## start Supplied material

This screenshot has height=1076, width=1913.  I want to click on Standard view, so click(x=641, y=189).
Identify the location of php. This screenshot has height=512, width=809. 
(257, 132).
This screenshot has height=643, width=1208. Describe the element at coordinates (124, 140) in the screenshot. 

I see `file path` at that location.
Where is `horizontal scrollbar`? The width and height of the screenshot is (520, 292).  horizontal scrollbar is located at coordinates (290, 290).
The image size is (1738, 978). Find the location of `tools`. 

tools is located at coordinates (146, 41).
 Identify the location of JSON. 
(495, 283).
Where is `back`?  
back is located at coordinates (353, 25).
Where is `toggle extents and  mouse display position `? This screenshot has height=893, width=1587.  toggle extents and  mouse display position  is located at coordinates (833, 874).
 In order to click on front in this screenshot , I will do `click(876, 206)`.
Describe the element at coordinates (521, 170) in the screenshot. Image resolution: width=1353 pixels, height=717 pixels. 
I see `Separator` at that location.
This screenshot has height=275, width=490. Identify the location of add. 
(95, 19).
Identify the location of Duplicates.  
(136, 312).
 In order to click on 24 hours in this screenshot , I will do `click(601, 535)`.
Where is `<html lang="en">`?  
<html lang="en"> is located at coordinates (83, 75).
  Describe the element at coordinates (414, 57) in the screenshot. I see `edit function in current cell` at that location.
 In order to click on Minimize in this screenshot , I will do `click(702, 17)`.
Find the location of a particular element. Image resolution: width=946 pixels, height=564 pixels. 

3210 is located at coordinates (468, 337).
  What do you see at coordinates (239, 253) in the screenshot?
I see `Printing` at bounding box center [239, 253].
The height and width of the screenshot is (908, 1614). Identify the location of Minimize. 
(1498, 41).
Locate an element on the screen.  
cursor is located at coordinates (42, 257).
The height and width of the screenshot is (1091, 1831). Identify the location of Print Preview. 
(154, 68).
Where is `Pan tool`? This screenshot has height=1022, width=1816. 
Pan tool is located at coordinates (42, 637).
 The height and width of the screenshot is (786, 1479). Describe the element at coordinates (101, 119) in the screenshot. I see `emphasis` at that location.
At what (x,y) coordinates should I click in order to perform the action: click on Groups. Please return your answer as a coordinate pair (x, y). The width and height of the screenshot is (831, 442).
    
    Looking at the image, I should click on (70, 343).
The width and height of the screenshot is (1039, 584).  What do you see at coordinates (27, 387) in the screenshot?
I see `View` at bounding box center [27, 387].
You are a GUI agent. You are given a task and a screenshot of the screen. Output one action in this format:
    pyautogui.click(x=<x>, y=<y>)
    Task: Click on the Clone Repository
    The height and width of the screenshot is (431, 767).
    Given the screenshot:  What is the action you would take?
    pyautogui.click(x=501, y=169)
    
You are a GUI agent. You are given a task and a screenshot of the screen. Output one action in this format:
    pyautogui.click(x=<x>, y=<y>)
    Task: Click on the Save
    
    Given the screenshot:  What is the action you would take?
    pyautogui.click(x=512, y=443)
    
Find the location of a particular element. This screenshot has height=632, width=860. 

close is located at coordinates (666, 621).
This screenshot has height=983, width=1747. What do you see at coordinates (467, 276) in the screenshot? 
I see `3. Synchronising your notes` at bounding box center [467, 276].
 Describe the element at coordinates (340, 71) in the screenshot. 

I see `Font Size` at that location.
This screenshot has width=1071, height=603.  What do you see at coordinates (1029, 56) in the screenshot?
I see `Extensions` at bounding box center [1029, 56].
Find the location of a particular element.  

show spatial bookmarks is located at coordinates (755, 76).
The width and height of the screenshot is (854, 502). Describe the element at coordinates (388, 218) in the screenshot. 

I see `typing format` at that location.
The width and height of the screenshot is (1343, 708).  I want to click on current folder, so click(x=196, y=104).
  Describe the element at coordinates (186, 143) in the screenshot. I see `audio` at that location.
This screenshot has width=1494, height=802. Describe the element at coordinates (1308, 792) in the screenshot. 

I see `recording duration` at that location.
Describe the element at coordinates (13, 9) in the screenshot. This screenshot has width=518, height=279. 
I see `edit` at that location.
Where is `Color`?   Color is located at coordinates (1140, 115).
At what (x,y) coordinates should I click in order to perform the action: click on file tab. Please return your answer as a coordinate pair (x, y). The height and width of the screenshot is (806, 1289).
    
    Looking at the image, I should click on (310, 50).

## end Supplied material

* **The task**
Identify every line in the listing above that contains the word "particular", and copy each of those lines. Case counts.

* **Answer below**
Find the location of a particular element. Image resolution: width=946 pixels, height=564 pixels. 
Find the location of a particular element. This screenshot has height=632, width=860. 
Find the location of a particular element.  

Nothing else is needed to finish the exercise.